その意味を察したのか榊原くんはイヤホンを付け音楽を聴いてくれた。
「それで?私になんか用?」
私は幼なじみであり話しかけられたら会話する程度の仲である『柴田瑞希(しばた みずき)』
に目だけ動かしながら言う。
「いやね?例の転校生とよく喋ってるし色々絡みがあるって聞いて一体どんな関係なのかと」
「はぁぁ、また変な噂流れてるし…
流してんのあんたじゃないでしょうね」
私は目を細め、睨みながら柴田に言う。
「んなの言わねぇって、ゆーかりんが男嫌いなのは知ってるしこんな噂俺が流したとなったらどうなるか…」
「分かってんならいいけどさ、
榊原くんはこの街に来てすぐだし色々手助けしたげてるの。
少なからず私とは喋ったことあるし」
「でもよ、今はベタベタしてないけど転校したての頃女子グループに夏の虫みたいに湧いてたじゃん」
「そういう人は苦手みたいよ。
てか昼休みに突っかかってたのあんた?」
「いやぁ、実際どう思ってるのかなって気になっちって」
頭をポリポリ書きながら柴田は言う。
「別にただの友達だから変な事しないでよ」
「へいへい、でも個人的にはこいつと仲良くなりたいんよな」
柴田は榊原くんの机をノックしながら言った。
「なに?」
「昼間は悪かったな。
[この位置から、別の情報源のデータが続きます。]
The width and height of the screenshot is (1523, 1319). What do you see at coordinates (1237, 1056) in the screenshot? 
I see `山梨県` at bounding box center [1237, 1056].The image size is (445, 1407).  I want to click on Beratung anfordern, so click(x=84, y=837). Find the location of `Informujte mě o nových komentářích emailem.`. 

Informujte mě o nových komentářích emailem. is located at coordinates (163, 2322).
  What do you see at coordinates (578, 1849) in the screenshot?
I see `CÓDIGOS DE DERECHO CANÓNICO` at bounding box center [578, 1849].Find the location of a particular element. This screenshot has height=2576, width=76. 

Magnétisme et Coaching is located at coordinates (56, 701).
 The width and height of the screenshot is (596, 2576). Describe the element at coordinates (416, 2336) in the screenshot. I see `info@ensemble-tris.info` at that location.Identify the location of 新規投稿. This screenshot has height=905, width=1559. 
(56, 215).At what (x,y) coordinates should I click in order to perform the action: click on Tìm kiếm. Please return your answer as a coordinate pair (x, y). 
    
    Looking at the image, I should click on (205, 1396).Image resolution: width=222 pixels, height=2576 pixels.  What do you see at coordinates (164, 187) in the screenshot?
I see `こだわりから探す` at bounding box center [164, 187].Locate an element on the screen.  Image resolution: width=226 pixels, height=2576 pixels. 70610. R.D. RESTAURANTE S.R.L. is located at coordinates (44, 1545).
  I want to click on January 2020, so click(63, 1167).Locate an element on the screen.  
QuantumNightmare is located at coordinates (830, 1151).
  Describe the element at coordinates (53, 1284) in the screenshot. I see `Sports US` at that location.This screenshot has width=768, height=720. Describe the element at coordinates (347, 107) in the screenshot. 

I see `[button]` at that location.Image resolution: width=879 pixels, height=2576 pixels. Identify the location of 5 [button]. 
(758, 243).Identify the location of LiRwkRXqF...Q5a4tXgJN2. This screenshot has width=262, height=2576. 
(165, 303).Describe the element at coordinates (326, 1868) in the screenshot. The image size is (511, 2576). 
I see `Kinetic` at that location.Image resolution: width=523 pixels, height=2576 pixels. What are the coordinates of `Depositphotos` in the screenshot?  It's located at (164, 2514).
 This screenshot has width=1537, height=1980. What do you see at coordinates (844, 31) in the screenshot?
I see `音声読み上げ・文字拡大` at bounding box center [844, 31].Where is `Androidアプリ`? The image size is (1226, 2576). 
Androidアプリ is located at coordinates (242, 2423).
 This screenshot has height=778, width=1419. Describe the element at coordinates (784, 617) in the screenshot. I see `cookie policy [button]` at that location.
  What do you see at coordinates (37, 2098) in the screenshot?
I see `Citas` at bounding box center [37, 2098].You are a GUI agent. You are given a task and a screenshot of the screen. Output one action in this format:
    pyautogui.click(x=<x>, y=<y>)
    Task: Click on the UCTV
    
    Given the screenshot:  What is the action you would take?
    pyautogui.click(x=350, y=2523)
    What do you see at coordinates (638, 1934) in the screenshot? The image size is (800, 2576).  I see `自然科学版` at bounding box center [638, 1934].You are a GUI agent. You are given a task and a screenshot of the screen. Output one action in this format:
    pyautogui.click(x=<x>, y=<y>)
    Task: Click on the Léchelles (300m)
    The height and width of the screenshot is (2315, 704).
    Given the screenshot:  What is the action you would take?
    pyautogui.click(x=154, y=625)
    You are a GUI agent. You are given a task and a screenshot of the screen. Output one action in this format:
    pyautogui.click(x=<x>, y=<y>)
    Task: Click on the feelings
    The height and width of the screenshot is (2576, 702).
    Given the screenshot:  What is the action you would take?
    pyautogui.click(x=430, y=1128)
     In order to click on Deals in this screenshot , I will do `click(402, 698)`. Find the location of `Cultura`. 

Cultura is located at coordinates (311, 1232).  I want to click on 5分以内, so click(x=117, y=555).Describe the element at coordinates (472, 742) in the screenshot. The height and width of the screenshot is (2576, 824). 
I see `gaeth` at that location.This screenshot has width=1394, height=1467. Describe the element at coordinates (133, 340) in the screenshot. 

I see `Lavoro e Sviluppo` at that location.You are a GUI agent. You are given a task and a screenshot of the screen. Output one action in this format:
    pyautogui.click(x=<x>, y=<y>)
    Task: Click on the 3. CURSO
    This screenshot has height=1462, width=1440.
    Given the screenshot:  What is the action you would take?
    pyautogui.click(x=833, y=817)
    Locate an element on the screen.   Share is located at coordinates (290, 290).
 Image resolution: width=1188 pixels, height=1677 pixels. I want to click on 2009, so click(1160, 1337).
本音を言うとさ、俺お前と仲良くなりたい訳よ」
「陽キャ?」
「そんなんじゃねぇって、俺柴田瑞希ってんだ。柴田でいいぜ」
柴田は榊原くんにグッジョブ!と言いたげにいいねの形とも言えるぐーを突きつけた。
「そっか」
「そっか!?反応薄くね!?」
「はいはい、騒ぐんなら私から離れてくれる?
柴田うっさいんだけど」
「たしかに」
「お前ら、俺に冷たすぎやしないか?触れたら凍るぞ」
「え?人ってあついかい冷たすぎたら凍るの?」
「おい榊原!おめぇマジレスしてんじゃねぇよ!」
「あ~もううっさい!私バイトだから帰るけどあんたら騒ぎすぎないようにね!特に柴田」
このままだと疲れきってしまうのでカバンを肩にかけ教室を出る。
「柴田に毒されないといいけど」
そう言って足早にバイト先へと向かうのだった。